Summary
This article discusses the two main KPI's you can use in StockIQ for evaluating forecast quality, and the variations on them, and how they are calculated
Applies To
All Items in StockIQ
Process
Forecast Error = (Actual Value of sales) - (Forecasted Value)
Regardless of what error measure you use, in StockIQ, we find it useful to show the value for the actual error value itself, along with a percentage, and also the dollar/currency value associated with the error, to help you prioritize the most important measures first.
Mean Absolute Error (MAE)
Since knowing the error of any one period is not often very useful, most of the time you measure error over a number of samples, so you end up with a total error over that time period.
Further, since you want to know in total how wrong you were, typically you will take the absolute value of the error, so you're summing up how wrong you were, on either side, for your observations.
Divide your sum by the number of periods you measured error for, and you have the average of the absolute value of your errors, otherwise known as Mean Absolute Error (MAE), which tells you the average number of units of error you can expect from that forecast series in each forecasting period.

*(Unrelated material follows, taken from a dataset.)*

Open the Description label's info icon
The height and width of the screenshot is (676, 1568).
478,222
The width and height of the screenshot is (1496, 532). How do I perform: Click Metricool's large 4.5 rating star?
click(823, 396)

Since MAE is a units-based number, you don't know if a given MAE is good or bad without knowing something about your product. Say you have an MAE of 10. Is that good? If you sell 500 units a month, that is great! If you sell 5 units a month, that's pretty terrible.

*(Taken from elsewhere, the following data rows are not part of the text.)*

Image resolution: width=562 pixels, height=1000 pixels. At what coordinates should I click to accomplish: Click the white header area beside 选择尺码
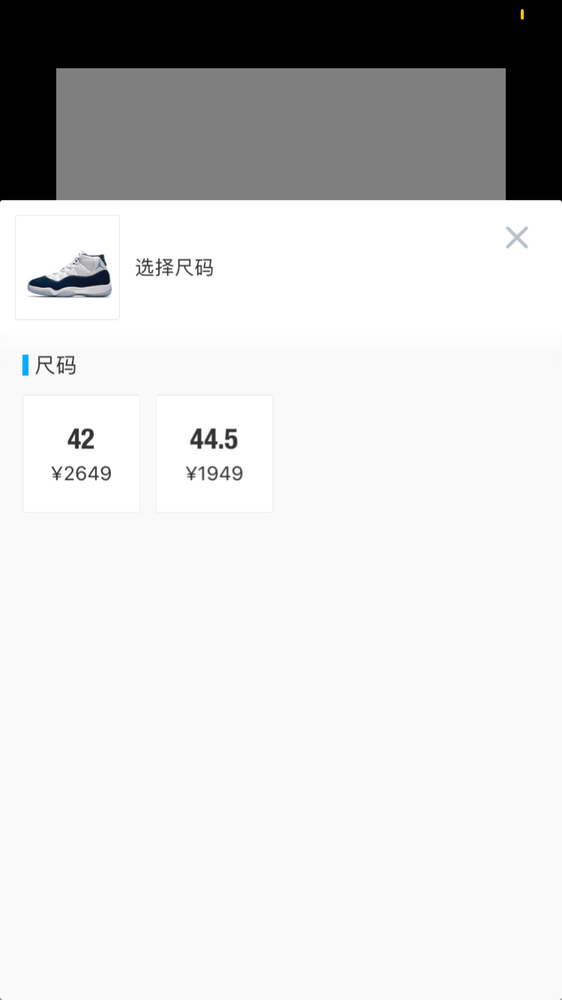pos(357,268)
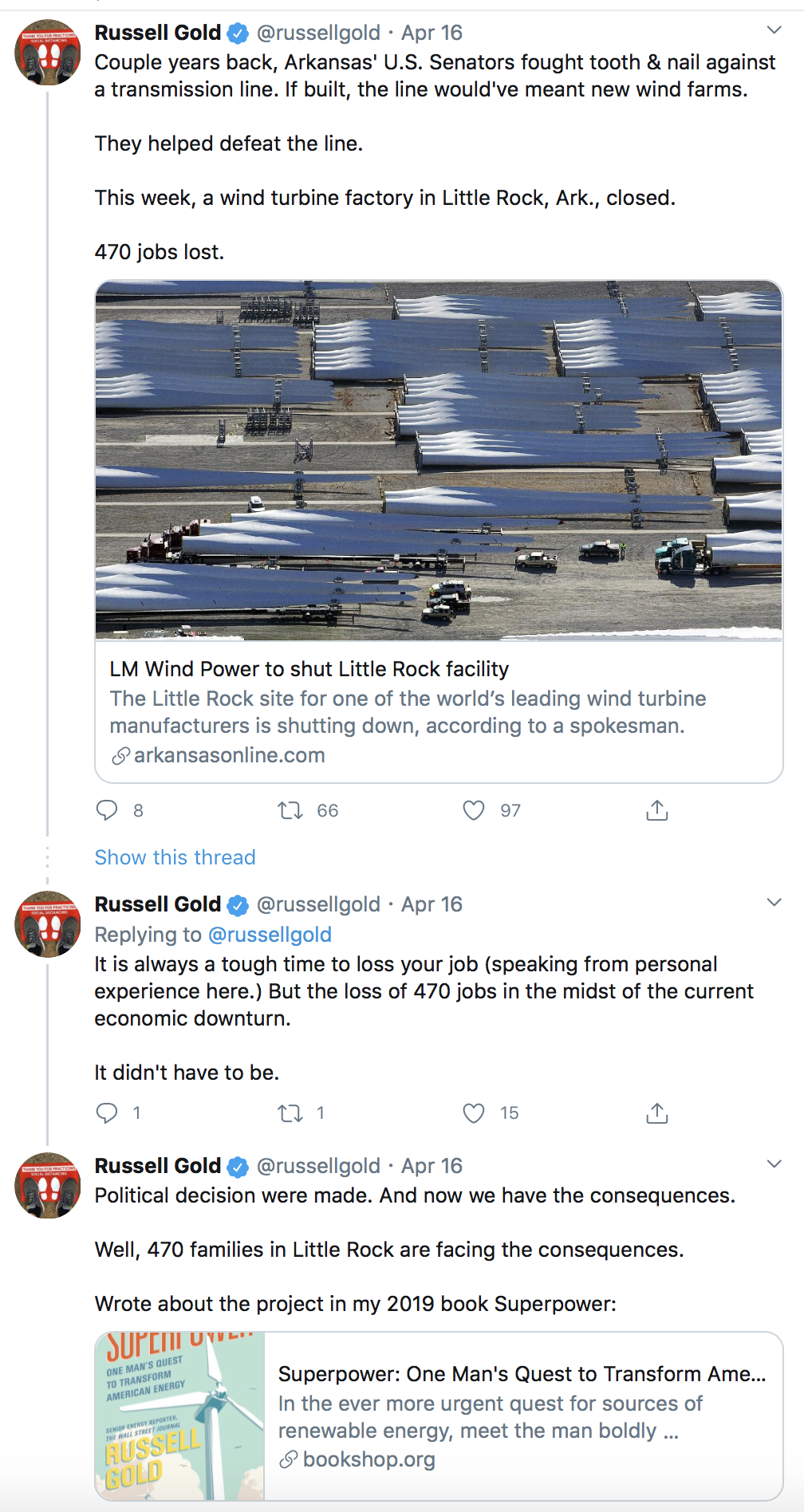
Task: Open Russell Gold's avatar on first tweet
Action: click(48, 53)
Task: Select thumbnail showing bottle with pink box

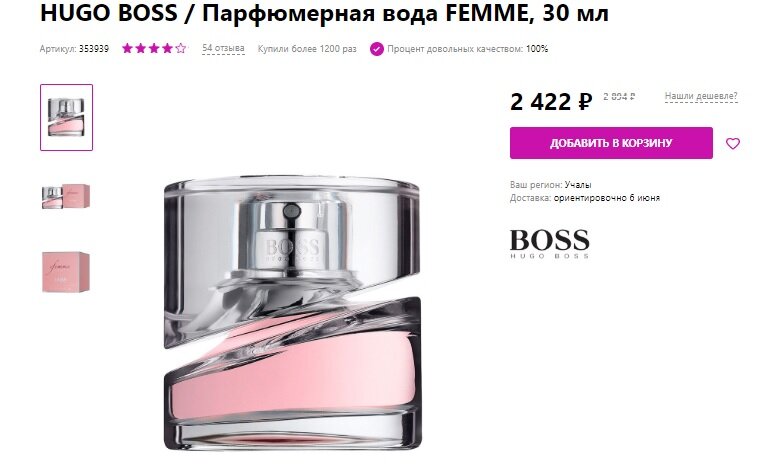Action: (66, 197)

To make the MAE number into a percent, divide by your average usage over the period that you have measured, and you have Mean Absolute Error Percent (MAE%), which is then a number you can compare between different SKUs.
Root Mean Squared Error (RMSE)
The other error calculation supported in StockIQ for reporting forecast error is RMSE%. This is similar to MAE%, except that the errors are squared as part of the calculation. This has the effect of penalizing larger mistakes more heavily than MAE%:

As with MAE, you can divide by your usage over the period you have measured to obtain an RMSE%, so your error number can be compared to other error measures.
Mean Absolute Percent Error (MAPE)
A value commonly used in the forecasting industry is MAPE (Mean Absolute Percent Error), and it is often confused with MAE% - we find sometimes people think they have been using MAPE, when in fact they are calculating MAE%:
IMPORTANT: StockIQ DOES NOT recommend the use of MAPE. It is calculated by averaging the mean error percentages, i.e. you are averaging percentages instead of the values themselves. This leads to highly penalizing errors on periods of low demand, and rewards under forecasting. Do not use MAPE.
Bias
The other important calculation to monitor in forecasting is your bias. A bias in a forecast means you are consistently over- or under-forecasting a product over time, and is also highly problematic. As with error, bias is most useful when measured over a period of time, versus looking at single values.
As with the error calculations, converting the absolute bias quantity into a percentage is typically helpful as well.
Single Period Bias = (Forecasted Value) - (Actual Value)
Average Bias = (Single Period Biases) / (Number of Periods Measured)
Bias Percent = (Average Bias) / (Average Actuals Over Periods Measured)
Error Calculation Time Periods (Leads & Lags)
The other question when calculating your average error is over what time period to calculate the average error. This is not always straightforward.
For current period forecasts and statistical forecasts, your only option is to calculate backwards looking error values. This gives you an expectation of what your error values might be knowing everything you know today.
In StockIQ, we keep forecast snapshots of history, so that you can see how your forecasts have changed over time. These are called "Lagging Forecasts." It is common to want to see your "Lag 1" "Lag 2" or "Lag 3" forecasts, meaning you want to see forecasts from 1, 2, and 3 periods ago.
These are interesting since you can ask the question "What is my forecast accuracy for the lag when I am ordering", e.g. "what is my forecast error when I am one lead time away from receiving my product?"
Consider the following simple time series of a product where we sit on December 1st of a year, and we are looking to calculate error using a 6-month MAE:
Backwards Looking Error
The green, yellow, red, and orange areas show the periods we would use to calculate a backwards looking error value on each of the forecasts, given the period in which they were captured. You can set the length for your error calculations in the Global Demand Forecast Settings. 6 and 12 months are common horizons for this.
Error Vs Current & Back-Testing
The gray area on each of the forecast snapshots represents periods where actuals were UNKNOWN at the time the snapshot was taken.
For forecast snapshots and back-dated statistical models, where demand history is hidden from the algorithm (such as for training the forecast model), you can also calculate an error "Versus Current". This means we are calculating your error from current period back, but from a snapshot in time that did not know some of the results at the time the snapshot was taken.
This incorporates the periods that were not known at the time the snapshot is generated, giving you a sense of what your forecast error will be at that amount of lag.
This approach is used when evaluating statistical models for performance, as it avoids over-fitting the model to your current data, since it tests how well the model can perform against unknown values by hiding known data, then testing the model on the know data after it is generated.